EXERCISES TO COMPLETE:
a) Write out the Sefaria transcription thread starting at "This is a well-known" and ending at "beyond obvious typos?).", swapping "guidelines" for "rules".
b) Carry on the Sefaria transcription thread from its final sentence.

DOCUMENT TEXT:
==================================================
Fwd: [Sefaria Project] Should Sefaria texts be corrected or verbatim

14 views
Skip to first unread message

Aharon Varady

unread,
Nov 28, 2012, 10:18:30 AM11/28/12
to Open Siddur Technical Discussion List, open...@googlegroups.com
Below is a great example of an issue where our transcription policy can provide some direction, and where the goals of other projects must be taken into consideration when considering what "authenticity" means for a digital edition of a work in the Public Domain. It also highlights some of the issues of data exchange that some of us considered earlier. Before I reply, does anyone have thoughts to contribute?

Aharon




---------- Forwarded message ----------
From: Yehoshua Kahan <ravye...@gmail.com>
Date: Wed, Nov 28, 2012 at 9:47 AM
Subject: [Sefaria Project] Should Sefaria texts be corrected or verbatim
To: sef...@googlegroups.com


Shalom to everyone. I hope you've seen Massechet Berakhot in Sefaria gradually taking shape with all the Rashis and soon, IYH, Tosafot for each page.  I'd like to have input from the Sefaria community on an issue I've encountered in reviewing Rashi comments on the Gemara. An example will serve to illustrate the dilemma: On Berachot 22a, the first three Rashis (which currently appear on Sefaria as Rashis 1,2 and 4) actually belong to the end of the previous page, 21b. This is made explicit in a anonymous marginal note in the printed Vilna text adjoining the misplaced printed texts. Apparently, this fact escaped the Wikisource people, because  the texts there (which serve as our source for Sefaria) reflect the printed Vilna layout.

So: what should our policy be - to reproduce faithfully the Vilna text, with its errors, or to correct those errors when we notice them? Here, the correction is easy - we'll just add those Rashis as sources to the correct lines on the previous page, and delete them from 22a. But in general, once we wade into textual emendation (that's effectively what this is), where do we stop? Or maybe here it's not a real question - it was just a printing error, and if anyone had anted up for a re-typesetting of the entire text, the widow and brothers Romm of Vilna would have been only too happy to oblige?

Thoughts?

Rav Berachot,

Yehoshua Kahan

--
You received this message because you are subscribed to the Google Groups "Sefaria Project" group.
To post to this group, send email to sef...@googlegroups.com.
To unsubscribe from this group, send email to sefaria+u...@googlegroups.com.
Visit this group at http://groups.google.com/group/sefaria?hl=en.
 
 



--
Aharon Varady
Founding Director, Hierophant
the Open Siddur Project
http://opensiddur.org

Efraim Feinstein

unread,
Nov 28, 2012, 11:51:04 AM11/28/12
to opensid...@googlegroups.com, open...@googlegroups.com
Hi,

This is a well-known issue in transcription :-)

I don't think anything escaped the Wikisource people: I think they have transcription guidelines which involve literal transcription with no corrections (perhaps beyond obvious typos?).

The issue here described below is a bit different, though, because it's only a layout feature of the text that's in question -- that is, what page the text appeared on. This is not one of the primary hierarchies of most texts, and, despite what many people believe, the Vilna edition pagination is not from Sinai. :-)
==================================================
DATA SEGMENT:

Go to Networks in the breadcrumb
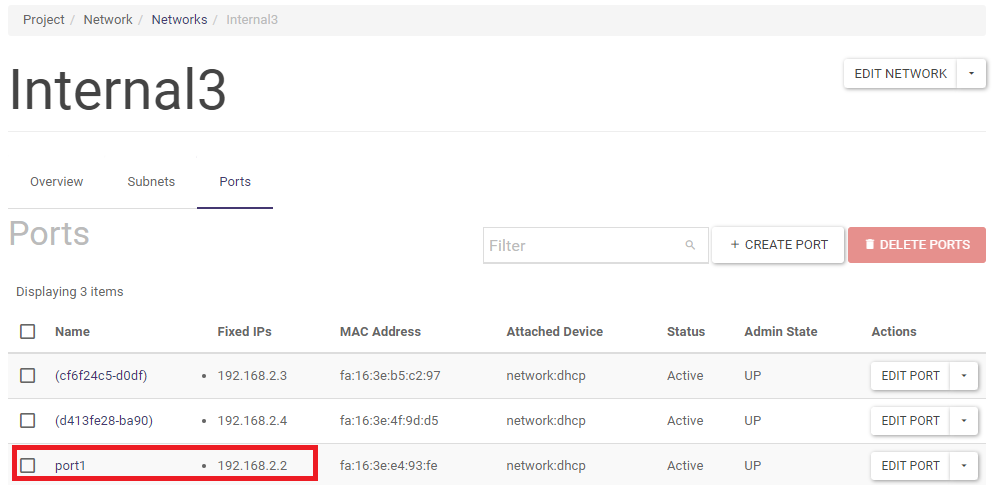 179,20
==================================================
ANSWERS GIVEN:
a)
This is a well-known issue in transcription :-)

I don't think anything escaped the Wikisource people: I think they have transcription rules which involve literal transcription with no corrections (perhaps beyond obvious typos?).

b)
For the purposes of Open Siddur, I think a situation like this would be handled like this:
- Because the Vilna edition has a canonical pagination, it might be worth placing an overlapping "page" hierarchy. It is not one of the primary textual hierarchies, though.
- The page hierarchy would reflect the pagination in the original text, as would the links to the source transcriptions. This might mean using continuation markers (@next/@prev attributes) if there's a discontinuity.
- Internal hyperlinks would be correct. Pagination/source is irrelevant to them.
 
Currently, Open Siddur's design is not intended to reproduce an existing printed layout, so I don't think it's a big issue for us.

For interchange, it may be an issue, depending on how the exporters/importers handle linkages. If the linkages are correct anyway, it should work. If the transcribers/encoders on the other side decided that the Vilna pagination is so canonical that it breaks internal linkages, there's no way to fix it other than manual correction.
-- 
---
Efraim Feinstein
Lead Developer
Open Siddur Project
http://opensiddur.net
http://wiki.jewishliturgy.org

E L

unread,
Nov 28, 2012, 12:03:26 PM11/28/12
to Efraim Feinstein, opensid...@googlegroups.com, open...@googlegroups.com
That sounds like a good solution for opensiddur.
But somehow it doesn't help other projects :-)
It does show the importance of finally having a place with at least the basic texts in a normal format.
When are we going to start working on it? It will benefit all projects..

Ely

--
 
 

Efraim Feinstein

unread,
Nov 28, 2012, 12:15:48 PM11/28/12
to E L, opensid...@googlegroups.com, open...@googlegroups.com
Hi,

On 11/28/2012 09:03 AM, E L wrote:
> That sounds like a good solution for opensiddur.
> But somehow it doesn't help other projects :-)

I think it could.

> It does show the importance of finally having a place with at least
> the basic texts in a normal format.

Note that neither of the ways of doing this (original source is king or
content is king) are "wrong". A "normal" format could canonize either or
both.

> When are we going to start working on it? It will benefit all projects..

I'm waiting for specific questions. :-)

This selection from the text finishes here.